# Task instructions:
Please list every line of the listing below that contains the word "screenshot", copying each such line in full.

# Task material:
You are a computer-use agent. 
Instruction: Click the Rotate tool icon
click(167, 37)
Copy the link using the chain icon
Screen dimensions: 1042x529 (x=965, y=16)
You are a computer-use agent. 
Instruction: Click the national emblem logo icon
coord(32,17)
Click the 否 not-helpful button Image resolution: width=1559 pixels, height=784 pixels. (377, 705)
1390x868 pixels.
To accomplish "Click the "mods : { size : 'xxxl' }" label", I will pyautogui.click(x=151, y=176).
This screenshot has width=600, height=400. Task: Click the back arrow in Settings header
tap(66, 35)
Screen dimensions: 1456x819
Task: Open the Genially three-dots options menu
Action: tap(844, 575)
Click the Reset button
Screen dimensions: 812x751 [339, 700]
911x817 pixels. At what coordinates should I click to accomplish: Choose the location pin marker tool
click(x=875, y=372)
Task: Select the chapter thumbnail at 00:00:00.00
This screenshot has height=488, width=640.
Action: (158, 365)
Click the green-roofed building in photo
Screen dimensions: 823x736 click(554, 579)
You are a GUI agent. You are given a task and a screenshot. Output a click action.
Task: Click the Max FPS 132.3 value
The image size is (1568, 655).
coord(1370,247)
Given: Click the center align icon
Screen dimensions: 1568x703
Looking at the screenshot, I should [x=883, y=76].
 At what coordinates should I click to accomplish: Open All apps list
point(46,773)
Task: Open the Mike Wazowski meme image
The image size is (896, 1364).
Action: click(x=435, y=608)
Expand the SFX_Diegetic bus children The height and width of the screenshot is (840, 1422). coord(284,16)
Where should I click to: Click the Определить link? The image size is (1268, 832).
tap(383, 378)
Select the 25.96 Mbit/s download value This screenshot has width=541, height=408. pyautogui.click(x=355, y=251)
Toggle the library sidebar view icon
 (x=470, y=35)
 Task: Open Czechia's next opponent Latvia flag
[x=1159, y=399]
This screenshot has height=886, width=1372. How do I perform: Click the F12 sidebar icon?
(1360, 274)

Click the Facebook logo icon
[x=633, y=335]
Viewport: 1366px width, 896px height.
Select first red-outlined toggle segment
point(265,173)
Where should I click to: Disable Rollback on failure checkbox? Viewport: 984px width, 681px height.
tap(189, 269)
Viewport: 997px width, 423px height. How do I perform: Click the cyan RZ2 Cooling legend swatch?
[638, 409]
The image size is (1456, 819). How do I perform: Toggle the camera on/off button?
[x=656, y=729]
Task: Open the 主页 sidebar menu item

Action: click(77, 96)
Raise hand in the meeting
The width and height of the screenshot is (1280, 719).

# Complete response:
This screenshot has width=600, height=400. Task: Click the back arrow in Settings header
This screenshot has height=488, width=640.
You are a GUI agent. You are given a task and a screenshot. Output a click action.
Looking at the screenshot, I should [x=883, y=76].
Expand the SFX_Diegetic bus children The height and width of the screenshot is (840, 1422). coord(284,16)
Select the 25.96 Mbit/s download value This screenshot has width=541, height=408. pyautogui.click(x=355, y=251)
This screenshot has height=886, width=1372. How do I perform: Click the F12 sidebar icon?
The width and height of the screenshot is (1280, 719).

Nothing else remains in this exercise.